======== AVAILABLE DATA

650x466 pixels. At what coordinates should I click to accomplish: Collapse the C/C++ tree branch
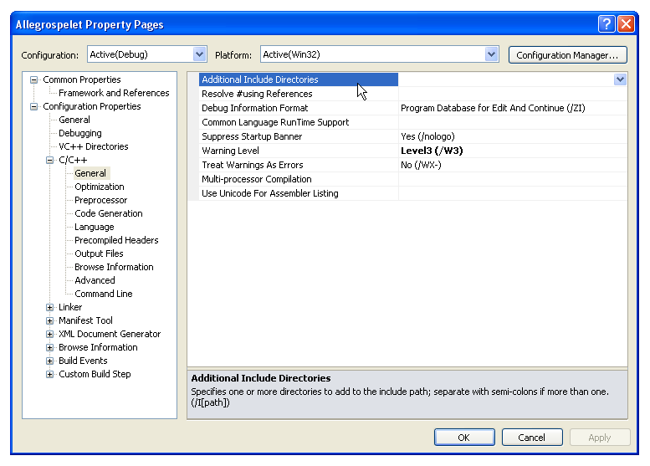49,160
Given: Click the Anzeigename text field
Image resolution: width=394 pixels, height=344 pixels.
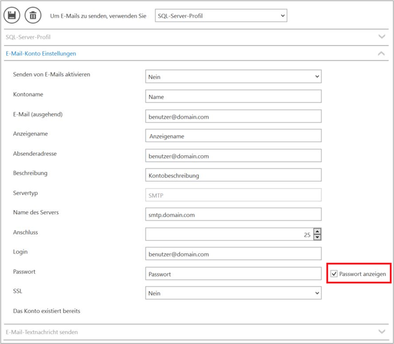Looking at the screenshot, I should pos(233,136).
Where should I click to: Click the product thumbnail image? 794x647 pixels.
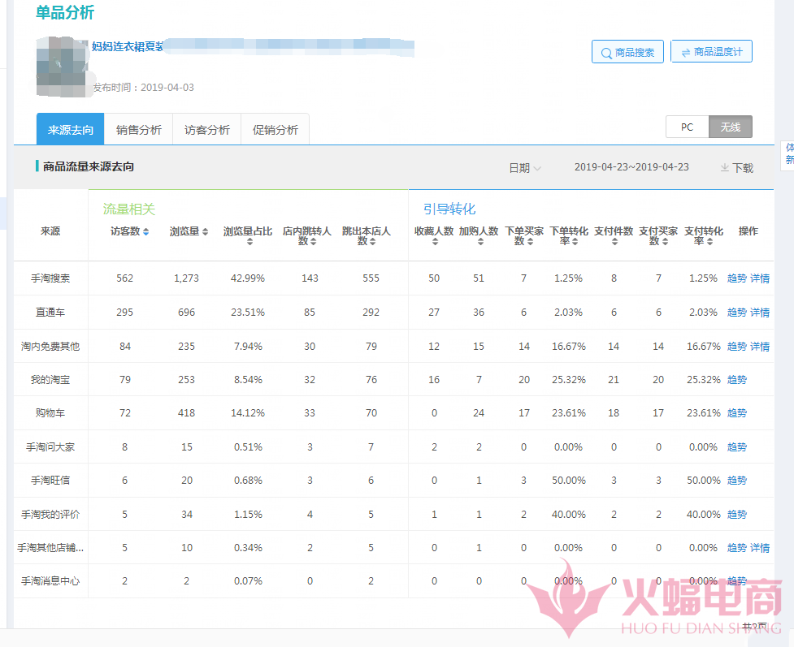63,62
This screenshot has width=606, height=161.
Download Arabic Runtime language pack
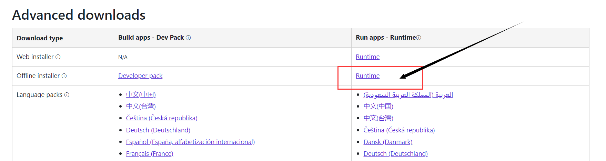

================

TASK PROMPT: From the line containing "Given: Click the Anzeigename text field" to the last line of the material, every line is to be reproduced exactly. No picture belongs in the copy.

OUTPUT:
Given: Click the Anzeigename text field
Image resolution: width=394 pixels, height=344 pixels.
Looking at the screenshot, I should pos(233,136).
Where should I click to: Click the product thumbnail image? 794x647 pixels.
63,62
This screenshot has width=606, height=161.
Download Arabic Runtime language pack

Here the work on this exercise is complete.